▸ **TÂCHE À RÉALISER 1**:
Dans l'extrait sur le monde universitaire, relevez toutes les indications placées entre parenthèses après le prénom Aymerick.
▸ **TÂCHE À RÉALISER 2**:
Reprenez l'extrait sur le monde universitaire après sa dernière phrase et poursuivez-le.

▸ **TEXTE D'EXERCICE**:
Tu vois que t’as plein de likes et puis que ça crée des discussions en dessous et que dans les discussions, même si c’est des fois des membres anonymes qui font : « ah ben moi j’ai connu ça, etc. » Bien, en fait c’est bête, enfin c’est peut-être… Enfin c’est humain tu me diras, mais le fait de dire que t’es pas le seul à avoir vécu une galère ça aide, mais on va dire que c’est une psychothérapie plus qu’autre chose. »
(Aymerick, MCF, info-com, environ 35 ans, France)
Néanmoins, l’effet d’entre-soi peut conduire à un côté insidieux comme le pointe Amélie en disant que le groupe lui fait penser qu’elle est plus mal lotie que ce qui est vraiment le cas. Elle souligne également que ce sentiment lui vient de la prise de conscience de l’exploitation et de la précarité qu’elle vit. De plus, son propos renforce l’idée qu’elle n’est pas un cas isolé, mais qu’il s’agit bien des dynamiques du monde universitaire qui génèrent ces sources de tensions auprès des doctorant·es.

▸ **ENTRÉES FOURNIES**:
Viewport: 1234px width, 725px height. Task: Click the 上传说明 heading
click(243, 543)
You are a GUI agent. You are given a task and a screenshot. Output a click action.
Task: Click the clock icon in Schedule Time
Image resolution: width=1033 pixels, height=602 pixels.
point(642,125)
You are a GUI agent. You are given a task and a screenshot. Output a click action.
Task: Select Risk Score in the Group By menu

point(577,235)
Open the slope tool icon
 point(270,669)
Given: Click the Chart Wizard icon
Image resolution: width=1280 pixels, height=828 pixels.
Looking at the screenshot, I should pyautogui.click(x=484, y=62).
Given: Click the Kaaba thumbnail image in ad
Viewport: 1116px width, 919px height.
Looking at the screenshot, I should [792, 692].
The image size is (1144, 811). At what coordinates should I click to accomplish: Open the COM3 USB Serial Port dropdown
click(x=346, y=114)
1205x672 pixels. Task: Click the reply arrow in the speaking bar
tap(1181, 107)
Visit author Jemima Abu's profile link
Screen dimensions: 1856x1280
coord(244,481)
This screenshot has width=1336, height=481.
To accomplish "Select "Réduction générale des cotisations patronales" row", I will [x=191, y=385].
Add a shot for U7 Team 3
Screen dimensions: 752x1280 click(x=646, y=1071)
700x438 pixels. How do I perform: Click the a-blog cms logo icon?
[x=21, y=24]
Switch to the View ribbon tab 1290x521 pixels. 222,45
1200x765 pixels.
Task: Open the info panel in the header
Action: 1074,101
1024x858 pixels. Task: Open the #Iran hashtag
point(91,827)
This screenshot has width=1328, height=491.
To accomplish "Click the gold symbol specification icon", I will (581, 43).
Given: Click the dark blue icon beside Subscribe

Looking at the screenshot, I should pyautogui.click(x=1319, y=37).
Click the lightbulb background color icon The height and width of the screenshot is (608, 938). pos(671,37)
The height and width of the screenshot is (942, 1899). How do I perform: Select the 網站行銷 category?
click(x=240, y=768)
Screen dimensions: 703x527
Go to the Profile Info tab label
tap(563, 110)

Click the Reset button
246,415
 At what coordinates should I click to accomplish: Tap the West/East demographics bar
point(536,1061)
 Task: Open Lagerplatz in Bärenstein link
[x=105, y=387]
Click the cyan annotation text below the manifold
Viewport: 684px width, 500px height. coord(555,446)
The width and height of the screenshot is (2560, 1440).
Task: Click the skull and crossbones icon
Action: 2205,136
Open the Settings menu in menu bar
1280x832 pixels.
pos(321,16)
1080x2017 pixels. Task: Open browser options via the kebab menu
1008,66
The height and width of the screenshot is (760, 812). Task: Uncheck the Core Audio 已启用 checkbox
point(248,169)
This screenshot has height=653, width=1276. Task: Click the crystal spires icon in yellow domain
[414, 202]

▸ **RÉPONSE ATTENDUE 1**:
MCF ; info-com ; environ 35 ans ; France

▸ **RÉPONSE ATTENDUE 2**:
On est là [sur le neurchi] pour rire de nos malheurs, c’est de rendre ça plus normal que c’est difficile une thèse. Bon même si des fois, ça allait un petit peu trop loin parce que je pense que des fois ça m’a fait penser que j’étais plus une victime, plus mal lotie que ce que j’étais vraiment justement à force de se rendre compte qu’on est pas mal exploité, précaire, etc.
(Amélie, D8, philosophie, environ 30 ans, Canada)
En définitive, la communauté trouve son rythme progressivement, l’équipe de modération s’agrandit et se renouvelle, de nouveaux·elles doctorant·es rejoignent le groupe. Les mèmes, moins abondants qu’au début du neurchi, continuent de faire vivre la communauté. D’aucuns investissent désormais les canaux Discord, d’autres ont soutenu et sont passés « à autre chose ». Certain·es reviennent encore pour se rappeler le « bon vieux temps » du doctorat.
Conclusion : quelles perspectives ?
Au moment de conclure cet article, force est de constater que le groupe s’est peu à peu essoufflé depuis que les protagonistes principaux ont soutenu leur thèse, que bon nombre de malheurs ont trouvé leur place sur le neurchi (laissant ainsi moins de place à l’originalité) et que les algorithmes Facebook masquent les groupes de ce type. Doucement, pour celleux qui ont soutenu, la tentation d’un syndrome de Peter Pan du doctorat se transforme en un syndrome de l’imposteur, comme une sensation de ne plus être à sa place dans la communauté des doctorant·es.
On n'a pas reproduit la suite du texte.